Barrierefreies Internet
Umgelegt auf das Internet, bedeutet Barrierefreiheit, dass auf Informationen, die auf Webseiten bereitstehen, ohne Schwierigkeiten zugegriffen werden kann. Der Fachmann spricht üblicherweise von Accessibility. Im Alltag wird Barrierefreiheit vor allem mit Einrichtungen für Menschen mit körperlichen Behinderungen in Verbindung gebracht. Barrierefreiheit bedeutet jedoch wesentlich mehr: Handeln ohne Hindernisse. Ein Vorteil, der jeden anspricht.
Web Accessibility Initiative
Die Web Accessibility Initiative (WAI) wurde 1997 vom World Wide Web Konsortium (W3C) gegründet, um die Anforderungen für Barrierefreiheit im gesamten Internet zu definieren. Hierfür wurden Kriterien für die Webseitenprogrammierung sowie für die Inhaltsarchitekturen, die Layoutgrundlagen und die Verwendung von Technik festgelegt. Die Richtlinien zur barrierefreien Seitengestaltung gelten als elementarer Standard, auf dem viele weitergehende Richtlinien aufbauen.
Rot-Grün-Sehschwäche
Eine in der Bevölkerung weit verbreitete Sehbehinderung ist die sogenannte Rot-Grün-Sehschwäche. Diese Einschränkung hat zur Folge, dass die Betroffenen zwischen den zwei Farbtönen nicht differenzieren können. Daher sollten weder rot noch grün als kritische Erkennungsmerkmale eingesetzt werden und auch in Grafiken und Buttons vermieden werden. Zur Überprüfung kann man die eigene Webseite immer von einem Farbblinden testen lassen oder ein Rot-Grün-Schwäche Simulations-Tool benutzen.
Allgemein ist für die Lesbarkeit auch zu beachten, dass die Informationen in einem hohen Kontrast zum Hintergrund und in angemessener Größe dargestellt sind.

BEREITGESTELLTES MATERIAL »
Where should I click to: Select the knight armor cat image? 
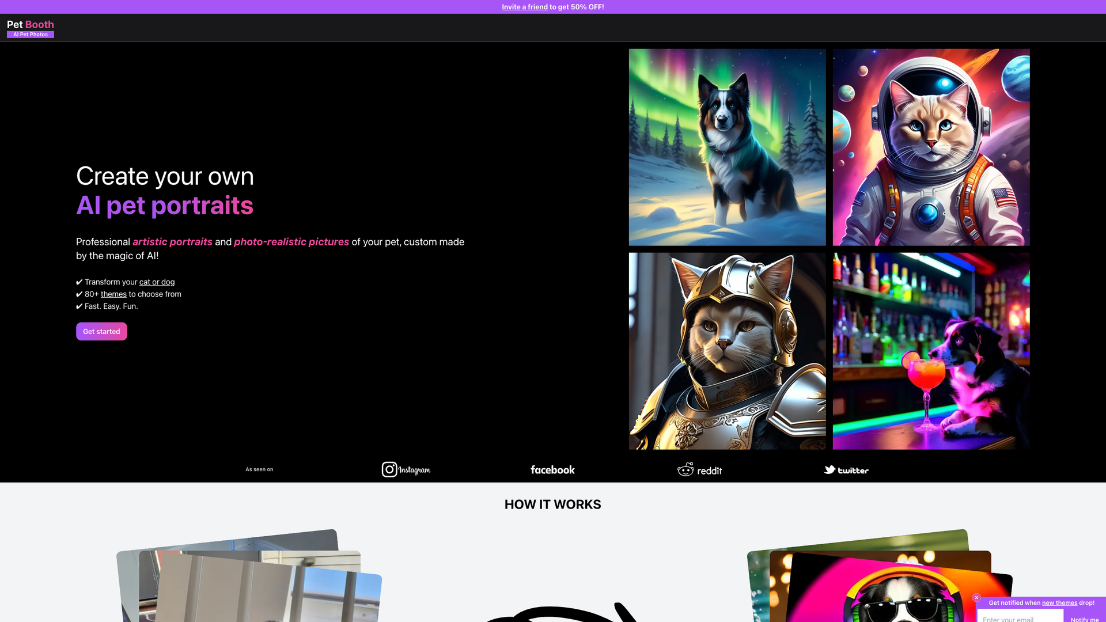tap(726, 350)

ZU LÖSENDE AUFGABEN »
**1.** Schreibe den Text über barrierefreies Internet zwischen „Barrierefreies Internet“ und „der jeden anspricht.“ einschließlich neu und ersetze dabei „Barrierefreiheit“ durch „Zugänglichkeit“.
**2.** Beantworte anhand des Textes über barrierefreies Internet folgende Fragen:
(a) In welchem Jahr wurde die Web Accessibility Initiative gegründet?
(b) Von welchem Begriff spricht der Fachmann für Barrierefreiheit üblicherweise?
(c) Welche zwei Farben sollten nicht als kritische Erkennungsmerkmale eingesetzt werden?

ANTWORTEN IN REIHENFOLGE »
**1.**
Barrierefreies Internet
Umgelegt auf das Internet, bedeutet Zugänglichkeit, dass auf Informationen, die auf Webseiten bereitstehen, ohne Schwierigkeiten zugegriffen werden kann. Der Fachmann spricht üblicherweise von Accessibility. Im Alltag wird Zugänglichkeit vor allem mit Einrichtungen für Menschen mit körperlichen Behinderungen in Verbindung gebracht. Zugänglichkeit bedeutet jedoch wesentlich mehr: Handeln ohne Hindernisse. Ein Vorteil, der jeden anspricht.

**2.**
(a) 1997
(b) Von Accessibility
(c) Rot und Grün